#### EXTRACTED TEXT
On Sat, Jan 29, 2011 at 4:26 AM, Artyom <artyomtnk@yahoo.com> wrote:
From: Dean Michael Berris <mikhailberis@gmail.com> On Fri, Jan 28, 2011 at 7:20 PM, Dean Michael Berris <mikhailberis@gmail.com> wrote:
And I stopped before I write too much -- the initial version is already up: https://github.com/downloads/mikhailberis/cpp-string-theory/cpp-string-theor...
-- I'll give it more information and the actual interfaces and implementation as soon as I get some Z's. :)
I'm sorry but this "document" full of mistakes and misses serious points:
1. "Contiguity"
Continuity and c_str() is one of the most important properties of C++ string (that is BTW required by C++0x)
It is the single most problematic feature bar none.
Reason: c_str() is a boundary to almost every library existing in C++ and C world. So removing this "bad" feature makes it useless for vast majority of string users.
Note: all strings around in all languages are continuous for the reasons.
You didn't read the whole thing. I present an algorithm to linearize a string. What else do you need?
2. Efficiency - have you forgotten about std::string::reserve?
It's still contiguous. And then when it grows past the reserved size, explain to me what happens.
3. non-uniform-memory-architecture
Give me a break... Who uses NUMA for string processing?!
If you're using a modern Intel Core i5/i7, you're using NUMA for *everything*. Xeon 5400's are NUMA. AMD with hypertransfer is NUMA. NUMA is an architecture and if you're running your programs in a NUMA machine well you're using NUMA. Google NUMA and see what I mean.
4. About string builder. Most languages require is as they don't have "reserve" also if you want efficient string builder use std::ostream with nice stream buffer.
Don't copy paradigms that do not belong to C++!
Who are you to say what paradigms don't belong to C++? And std::ostream is not a stream builder -- std::ostringstream is the string builder as it is now but it uses a string buffer, which is also contiguous and has the same problems as std::string.
5. Makeing all operations lazy you bring more segmentation to memory as it is not recycled, also it reduces performance as does not have "liner" location in cache/
Are you F'n kidding me? Lazy operations doesn't bring more segmentation, it makes application of operations delayed until the data is required.
########
#### RAW DATA
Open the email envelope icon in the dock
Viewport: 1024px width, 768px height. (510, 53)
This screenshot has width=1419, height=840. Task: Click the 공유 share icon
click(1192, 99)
########
Copy the C++ string discussion from "Continuity and c_str()" to "do you need?", inclusive, and substitute "data()" for each "c_str()" in that span.

### EXPECTED ANSWER
Continuity and data() is one of the most important properties of C++ string (that is BTW required by C++0x)
It is the single most problematic feature bar none.
Reason: data() is a boundary to almost every library existing in C++ and C world. So removing this "bad" feature makes it useless for vast majority of string users.
Note: all strings around in all languages are continuous for the reasons.
You didn't read the whole thing. I present an algorithm to linearize a string. What else do you need?